Please repeat every record below exactly as written, but leave out the pictures.

Start of Supplied data

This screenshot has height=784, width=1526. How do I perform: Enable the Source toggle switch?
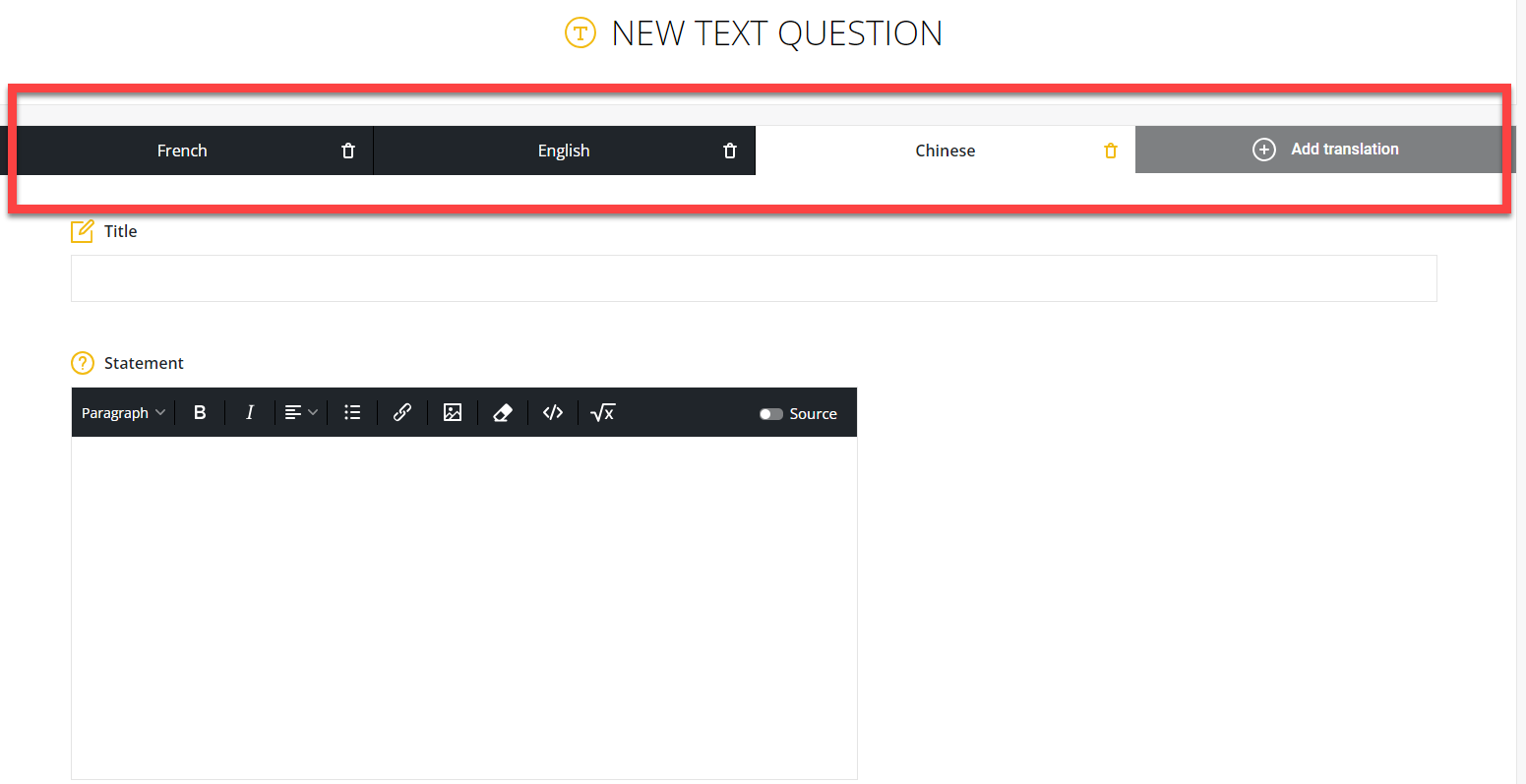coord(771,414)
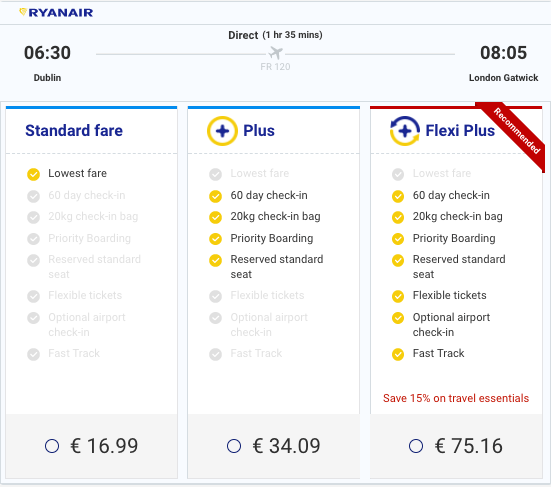Click the Priority Boarding checkmark under Plus
Image resolution: width=551 pixels, height=487 pixels.
point(215,239)
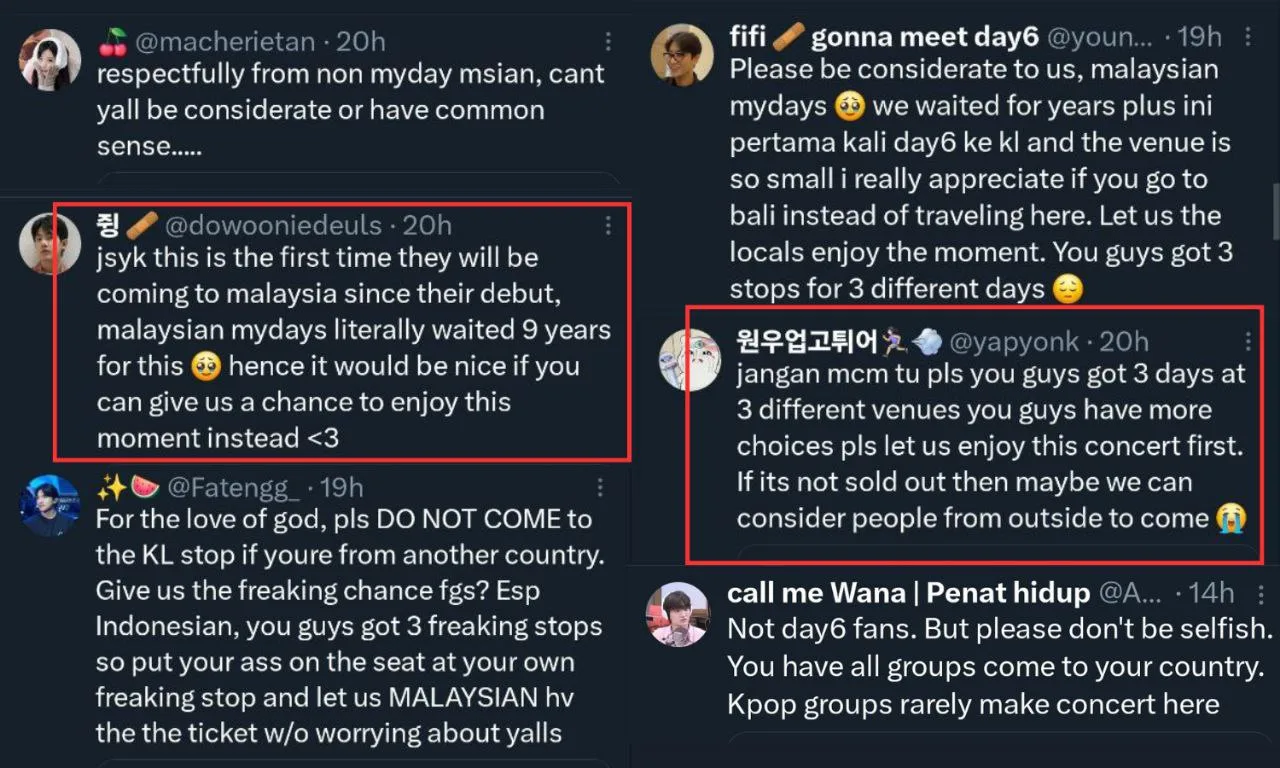Open three-dot menu on @dowooniedeuls tweet
1280x768 pixels.
point(608,226)
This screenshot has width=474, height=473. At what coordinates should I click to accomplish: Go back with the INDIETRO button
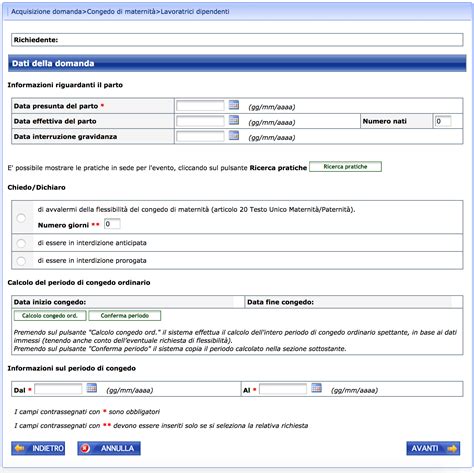(38, 448)
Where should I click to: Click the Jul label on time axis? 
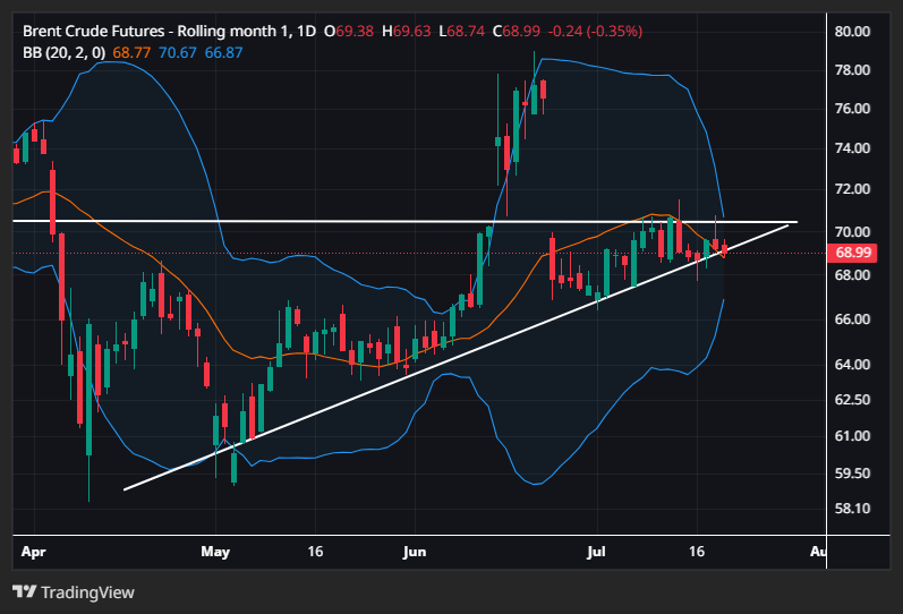(596, 551)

End of Supplied data

• **Written reply**:
This screenshot has height=784, width=1526. How do I perform: Enable the Source toggle switch?
coord(771,414)
Click the Priority Boarding checkmark under Plus
Image resolution: width=551 pixels, height=487 pixels.
point(215,239)
Open three-dot menu on @dowooniedeuls tweet
1280x768 pixels.
point(608,226)
This screenshot has width=474, height=473. At what coordinates should I click to accomplish: Go back with the INDIETRO button
(38, 448)
Where should I click to: Click the Jul label on time axis? 
(596, 551)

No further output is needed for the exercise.